Aim of the exercise: Only lines holding "kampaņu" are needed; copy each of them from the data below.

Input for this task:
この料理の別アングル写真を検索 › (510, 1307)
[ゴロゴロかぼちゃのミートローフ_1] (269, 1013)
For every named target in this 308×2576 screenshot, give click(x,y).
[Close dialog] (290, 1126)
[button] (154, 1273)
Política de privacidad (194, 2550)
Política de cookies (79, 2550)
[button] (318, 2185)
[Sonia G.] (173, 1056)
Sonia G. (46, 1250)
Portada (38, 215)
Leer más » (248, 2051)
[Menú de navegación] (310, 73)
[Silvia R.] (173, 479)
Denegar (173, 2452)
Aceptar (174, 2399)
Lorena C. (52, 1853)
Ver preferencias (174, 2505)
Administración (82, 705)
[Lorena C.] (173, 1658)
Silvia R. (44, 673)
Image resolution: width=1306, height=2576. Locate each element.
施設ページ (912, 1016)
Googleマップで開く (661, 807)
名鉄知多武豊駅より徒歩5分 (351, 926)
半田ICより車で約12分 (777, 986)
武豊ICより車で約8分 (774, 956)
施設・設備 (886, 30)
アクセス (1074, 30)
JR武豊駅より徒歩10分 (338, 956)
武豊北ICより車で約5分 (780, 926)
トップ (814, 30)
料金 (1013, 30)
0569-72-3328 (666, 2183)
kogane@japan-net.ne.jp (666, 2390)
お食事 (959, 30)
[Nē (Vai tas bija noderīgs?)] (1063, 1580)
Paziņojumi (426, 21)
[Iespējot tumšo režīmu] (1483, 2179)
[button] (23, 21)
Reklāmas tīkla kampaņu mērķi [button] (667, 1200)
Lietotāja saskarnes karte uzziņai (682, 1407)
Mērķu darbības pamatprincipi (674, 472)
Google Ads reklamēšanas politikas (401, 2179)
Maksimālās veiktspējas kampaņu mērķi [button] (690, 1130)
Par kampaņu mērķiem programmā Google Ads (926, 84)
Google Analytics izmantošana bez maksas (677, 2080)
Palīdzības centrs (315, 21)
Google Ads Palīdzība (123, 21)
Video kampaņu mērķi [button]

Written answer:
Reklāmas tīkla kampaņu mērķi [button] (667, 1200)
Maksimālās veiktspējas kampaņu mērķi [button] (690, 1130)
Par kampaņu mērķiem programmā Google Ads (926, 84)
Video kampaņu mērķi [button]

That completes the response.